= TASK REQUIREMENTS =
Quote the lines below from the one containing "Task: Click the wallet address pin icon" to the final line, both ends included; exclude the pictures.

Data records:
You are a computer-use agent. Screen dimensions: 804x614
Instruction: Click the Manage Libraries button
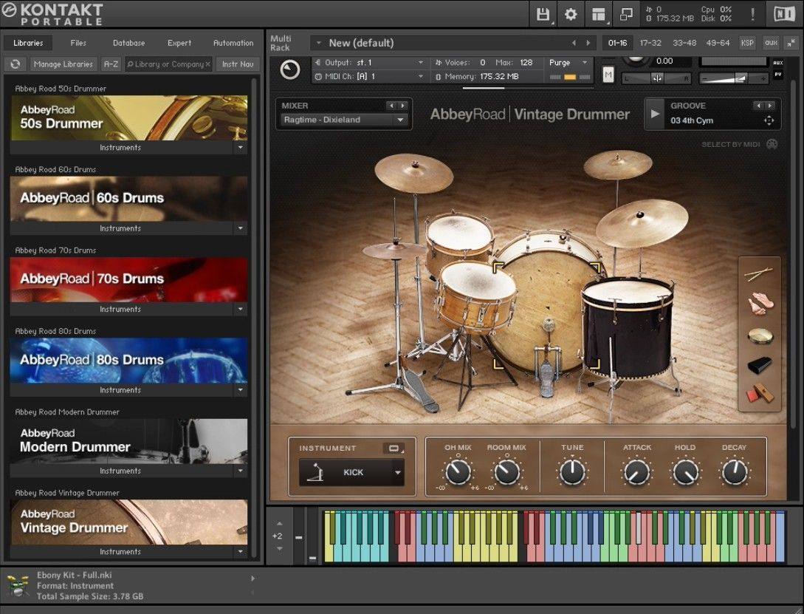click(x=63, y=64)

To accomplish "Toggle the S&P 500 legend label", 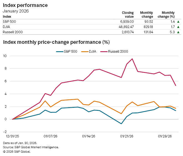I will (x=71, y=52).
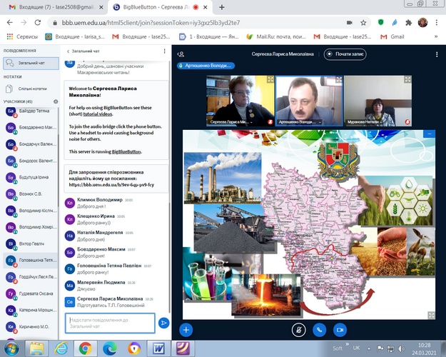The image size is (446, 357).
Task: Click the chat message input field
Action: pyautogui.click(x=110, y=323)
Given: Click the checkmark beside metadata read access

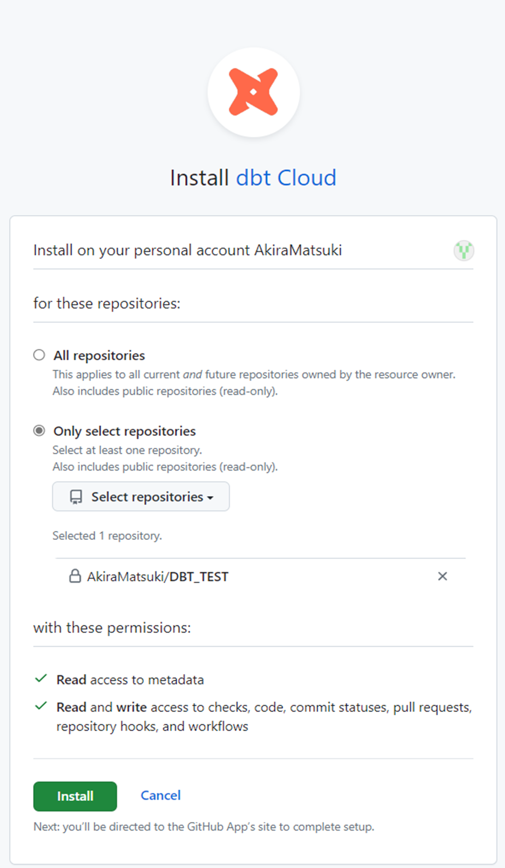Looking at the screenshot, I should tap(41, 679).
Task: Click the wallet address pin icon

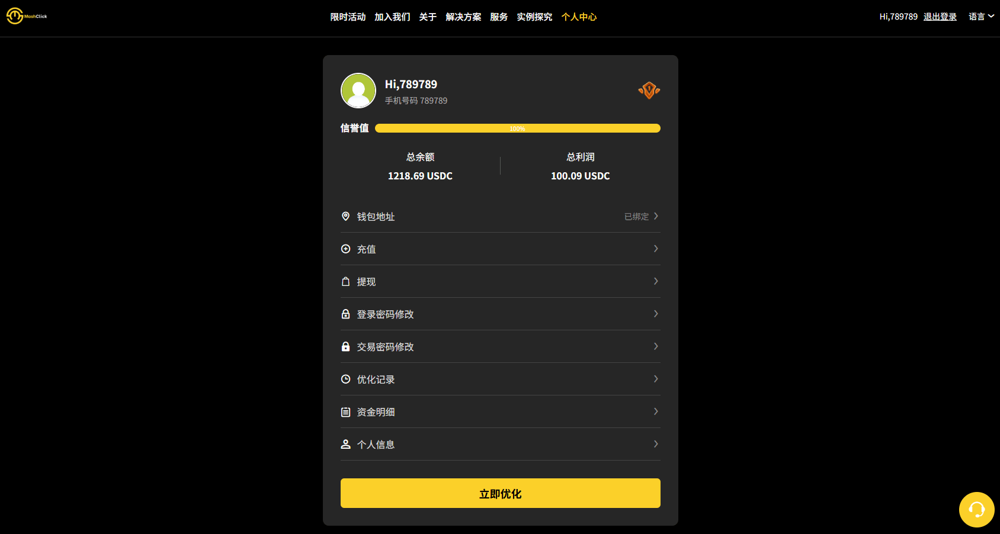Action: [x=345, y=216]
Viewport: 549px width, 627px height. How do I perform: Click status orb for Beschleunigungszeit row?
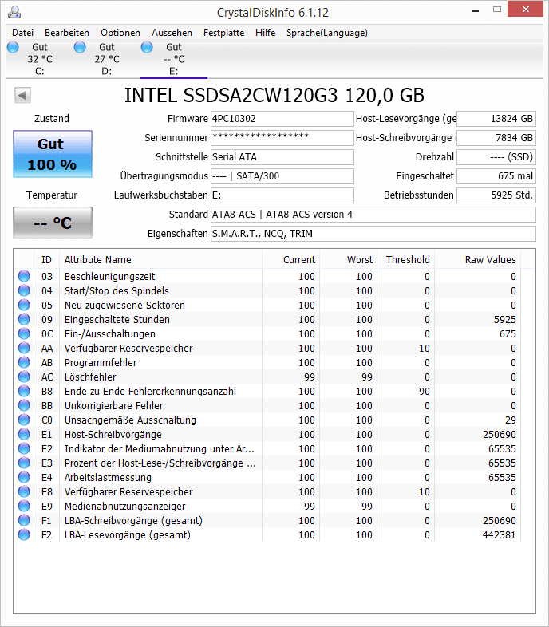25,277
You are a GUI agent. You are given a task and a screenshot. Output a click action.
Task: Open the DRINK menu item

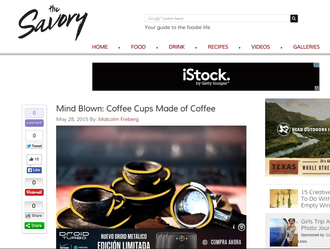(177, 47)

= RESPONSE AREA =
Task: Click the wallet address pin icon

Action: [x=345, y=216]
Viewport: 549px width, 627px height. How do I perform: Click status orb for Beschleunigungszeit row?
25,277
You are a GUI agent. You are given a task and a screenshot. Output a click action.
Task: Open the DRINK menu item

(177, 47)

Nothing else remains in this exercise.